■ SET TASK:
In the data below, retype the stretch from the line containing "The height and width of the screenshot is (706, 973)." through the line containing "Action: tap(265, 285)", both ends included, without changing a character.
Start of GIVEN ENTRIES
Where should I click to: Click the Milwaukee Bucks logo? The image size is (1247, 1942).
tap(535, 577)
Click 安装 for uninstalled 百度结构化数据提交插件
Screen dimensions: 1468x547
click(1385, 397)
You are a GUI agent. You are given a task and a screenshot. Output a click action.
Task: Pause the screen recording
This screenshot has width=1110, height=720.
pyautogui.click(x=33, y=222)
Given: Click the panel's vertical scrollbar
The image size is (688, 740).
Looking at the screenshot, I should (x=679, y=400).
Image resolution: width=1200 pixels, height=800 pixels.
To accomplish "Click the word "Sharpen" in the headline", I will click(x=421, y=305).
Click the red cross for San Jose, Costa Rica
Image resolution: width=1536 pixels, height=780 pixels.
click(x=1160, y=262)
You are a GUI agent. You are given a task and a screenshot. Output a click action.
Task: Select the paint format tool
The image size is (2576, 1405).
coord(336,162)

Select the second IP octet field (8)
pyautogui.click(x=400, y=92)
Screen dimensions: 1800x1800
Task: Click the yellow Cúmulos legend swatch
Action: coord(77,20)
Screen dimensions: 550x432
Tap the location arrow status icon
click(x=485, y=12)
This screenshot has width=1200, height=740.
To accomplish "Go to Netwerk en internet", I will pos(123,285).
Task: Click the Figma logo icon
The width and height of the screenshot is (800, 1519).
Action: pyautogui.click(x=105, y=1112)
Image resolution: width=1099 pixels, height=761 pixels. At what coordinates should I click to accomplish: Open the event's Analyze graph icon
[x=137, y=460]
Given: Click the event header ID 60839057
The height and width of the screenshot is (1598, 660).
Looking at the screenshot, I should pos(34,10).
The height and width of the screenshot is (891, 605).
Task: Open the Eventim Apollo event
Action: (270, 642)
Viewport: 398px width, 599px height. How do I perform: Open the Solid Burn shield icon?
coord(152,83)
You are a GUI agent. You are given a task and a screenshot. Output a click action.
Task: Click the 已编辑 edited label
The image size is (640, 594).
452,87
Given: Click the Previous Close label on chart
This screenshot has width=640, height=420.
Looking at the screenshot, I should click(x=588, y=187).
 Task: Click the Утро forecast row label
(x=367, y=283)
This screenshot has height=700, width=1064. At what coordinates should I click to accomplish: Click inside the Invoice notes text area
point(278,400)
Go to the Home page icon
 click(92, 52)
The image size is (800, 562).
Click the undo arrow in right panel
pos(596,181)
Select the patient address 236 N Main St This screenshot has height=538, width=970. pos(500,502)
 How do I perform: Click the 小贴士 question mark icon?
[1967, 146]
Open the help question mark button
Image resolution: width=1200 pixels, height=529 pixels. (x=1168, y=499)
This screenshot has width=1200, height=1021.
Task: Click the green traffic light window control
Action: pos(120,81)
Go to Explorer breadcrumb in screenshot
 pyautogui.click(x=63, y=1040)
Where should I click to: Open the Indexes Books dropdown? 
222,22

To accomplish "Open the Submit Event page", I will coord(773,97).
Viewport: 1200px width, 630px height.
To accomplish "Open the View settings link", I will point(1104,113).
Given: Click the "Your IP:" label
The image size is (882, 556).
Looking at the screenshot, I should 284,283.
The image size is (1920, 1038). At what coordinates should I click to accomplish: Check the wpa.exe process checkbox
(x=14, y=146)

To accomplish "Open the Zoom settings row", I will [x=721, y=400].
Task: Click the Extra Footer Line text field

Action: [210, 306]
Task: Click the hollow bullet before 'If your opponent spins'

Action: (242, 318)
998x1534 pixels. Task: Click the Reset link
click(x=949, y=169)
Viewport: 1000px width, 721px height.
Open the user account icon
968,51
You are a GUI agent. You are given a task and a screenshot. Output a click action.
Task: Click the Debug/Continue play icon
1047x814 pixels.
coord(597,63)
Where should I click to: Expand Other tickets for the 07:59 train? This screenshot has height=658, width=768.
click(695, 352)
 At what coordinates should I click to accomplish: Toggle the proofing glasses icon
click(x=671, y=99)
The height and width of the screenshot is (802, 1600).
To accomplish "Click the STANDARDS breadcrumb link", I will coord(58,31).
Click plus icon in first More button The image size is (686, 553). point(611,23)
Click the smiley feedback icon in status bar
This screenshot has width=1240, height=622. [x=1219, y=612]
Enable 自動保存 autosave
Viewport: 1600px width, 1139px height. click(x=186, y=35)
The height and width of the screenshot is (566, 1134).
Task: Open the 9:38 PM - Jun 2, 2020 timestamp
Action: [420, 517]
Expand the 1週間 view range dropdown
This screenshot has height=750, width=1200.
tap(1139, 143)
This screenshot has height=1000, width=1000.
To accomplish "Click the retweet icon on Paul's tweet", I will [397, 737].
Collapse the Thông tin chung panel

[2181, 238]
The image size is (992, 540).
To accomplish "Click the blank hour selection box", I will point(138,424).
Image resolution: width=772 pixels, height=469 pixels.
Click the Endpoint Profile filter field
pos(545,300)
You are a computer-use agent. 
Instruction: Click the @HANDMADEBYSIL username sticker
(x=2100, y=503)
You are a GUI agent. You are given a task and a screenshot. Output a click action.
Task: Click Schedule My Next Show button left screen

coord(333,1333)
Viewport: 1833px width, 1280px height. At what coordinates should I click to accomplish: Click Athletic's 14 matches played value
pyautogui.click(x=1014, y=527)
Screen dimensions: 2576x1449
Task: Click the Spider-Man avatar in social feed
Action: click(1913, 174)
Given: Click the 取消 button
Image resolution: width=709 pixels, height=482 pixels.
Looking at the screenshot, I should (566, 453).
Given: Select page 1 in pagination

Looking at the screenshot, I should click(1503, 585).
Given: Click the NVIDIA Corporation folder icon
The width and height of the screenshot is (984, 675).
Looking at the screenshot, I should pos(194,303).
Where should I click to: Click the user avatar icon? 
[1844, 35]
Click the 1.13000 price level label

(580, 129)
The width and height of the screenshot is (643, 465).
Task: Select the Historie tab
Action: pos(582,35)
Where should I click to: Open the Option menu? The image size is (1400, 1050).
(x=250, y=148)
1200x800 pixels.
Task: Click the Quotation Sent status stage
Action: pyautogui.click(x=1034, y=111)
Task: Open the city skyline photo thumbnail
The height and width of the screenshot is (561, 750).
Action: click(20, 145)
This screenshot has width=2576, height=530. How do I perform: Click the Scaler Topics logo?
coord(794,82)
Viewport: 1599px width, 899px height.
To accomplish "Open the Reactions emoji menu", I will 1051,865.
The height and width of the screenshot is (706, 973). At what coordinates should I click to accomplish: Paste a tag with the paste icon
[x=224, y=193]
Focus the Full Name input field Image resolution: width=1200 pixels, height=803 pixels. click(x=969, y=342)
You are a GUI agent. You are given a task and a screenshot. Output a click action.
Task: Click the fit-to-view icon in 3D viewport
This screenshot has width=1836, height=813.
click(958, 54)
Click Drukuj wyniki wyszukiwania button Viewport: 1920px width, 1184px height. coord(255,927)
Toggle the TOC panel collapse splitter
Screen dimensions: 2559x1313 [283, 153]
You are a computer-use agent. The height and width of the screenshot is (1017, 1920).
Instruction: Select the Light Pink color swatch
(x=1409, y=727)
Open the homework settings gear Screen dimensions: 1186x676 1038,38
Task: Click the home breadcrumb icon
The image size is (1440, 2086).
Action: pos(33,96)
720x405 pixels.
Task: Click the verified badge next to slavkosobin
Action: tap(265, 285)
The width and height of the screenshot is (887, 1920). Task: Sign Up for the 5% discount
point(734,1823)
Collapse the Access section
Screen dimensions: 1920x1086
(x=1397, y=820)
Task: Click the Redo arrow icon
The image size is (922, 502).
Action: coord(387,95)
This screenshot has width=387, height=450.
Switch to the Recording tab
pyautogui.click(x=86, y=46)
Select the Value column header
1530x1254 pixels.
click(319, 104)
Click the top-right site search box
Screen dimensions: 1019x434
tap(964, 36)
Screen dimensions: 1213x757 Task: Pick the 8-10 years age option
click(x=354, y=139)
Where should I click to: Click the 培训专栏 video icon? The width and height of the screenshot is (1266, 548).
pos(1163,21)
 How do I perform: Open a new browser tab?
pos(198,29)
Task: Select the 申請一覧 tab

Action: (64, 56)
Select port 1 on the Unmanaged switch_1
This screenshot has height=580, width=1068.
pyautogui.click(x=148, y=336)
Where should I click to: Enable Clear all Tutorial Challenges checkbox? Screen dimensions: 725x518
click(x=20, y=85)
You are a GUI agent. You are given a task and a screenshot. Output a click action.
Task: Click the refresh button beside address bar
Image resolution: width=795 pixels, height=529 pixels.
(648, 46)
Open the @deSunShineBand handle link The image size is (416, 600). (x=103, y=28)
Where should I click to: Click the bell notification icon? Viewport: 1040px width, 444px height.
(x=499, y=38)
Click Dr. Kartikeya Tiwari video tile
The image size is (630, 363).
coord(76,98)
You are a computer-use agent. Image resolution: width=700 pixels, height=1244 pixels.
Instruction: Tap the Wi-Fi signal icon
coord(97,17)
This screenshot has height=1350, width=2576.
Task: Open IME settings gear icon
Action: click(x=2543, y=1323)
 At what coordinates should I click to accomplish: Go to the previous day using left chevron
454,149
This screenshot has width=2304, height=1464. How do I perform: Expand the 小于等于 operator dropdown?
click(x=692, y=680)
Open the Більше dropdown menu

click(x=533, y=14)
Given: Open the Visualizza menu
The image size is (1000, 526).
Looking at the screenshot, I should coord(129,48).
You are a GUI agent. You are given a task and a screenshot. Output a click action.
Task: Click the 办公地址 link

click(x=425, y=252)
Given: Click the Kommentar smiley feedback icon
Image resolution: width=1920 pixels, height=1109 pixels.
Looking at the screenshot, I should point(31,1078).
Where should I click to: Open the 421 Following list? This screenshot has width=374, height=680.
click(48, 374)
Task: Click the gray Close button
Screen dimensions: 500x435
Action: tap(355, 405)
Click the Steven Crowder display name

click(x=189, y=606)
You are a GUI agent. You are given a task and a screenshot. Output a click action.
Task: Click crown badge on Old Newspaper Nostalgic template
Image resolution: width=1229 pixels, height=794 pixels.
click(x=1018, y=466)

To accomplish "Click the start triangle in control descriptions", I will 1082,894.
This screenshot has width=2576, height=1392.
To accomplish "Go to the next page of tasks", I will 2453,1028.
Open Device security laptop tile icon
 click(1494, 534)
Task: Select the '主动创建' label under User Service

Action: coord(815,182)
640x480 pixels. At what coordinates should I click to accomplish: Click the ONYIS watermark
End of GIVEN ENTRIES
■ REPLY:
The height and width of the screenshot is (706, 973). At what coordinates should I click to accomplish: Paste a tag with the paste icon
[x=224, y=193]
Focus the Full Name input field Image resolution: width=1200 pixels, height=803 pixels. click(x=969, y=342)
You are a GUI agent. You are given a task and a screenshot. Output a click action.
Task: Click the fit-to-view icon in 3D viewport
This screenshot has width=1836, height=813.
click(958, 54)
Click Drukuj wyniki wyszukiwania button Viewport: 1920px width, 1184px height. coord(255,927)
Toggle the TOC panel collapse splitter
Screen dimensions: 2559x1313 [283, 153]
You are a computer-use agent. The height and width of the screenshot is (1017, 1920).
Instruction: Select the Light Pink color swatch
(x=1409, y=727)
Open the homework settings gear Screen dimensions: 1186x676 1038,38
Task: Click the home breadcrumb icon
The image size is (1440, 2086).
Action: pos(33,96)
720x405 pixels.
Task: Click the verified badge next to slavkosobin
Action: tap(265, 285)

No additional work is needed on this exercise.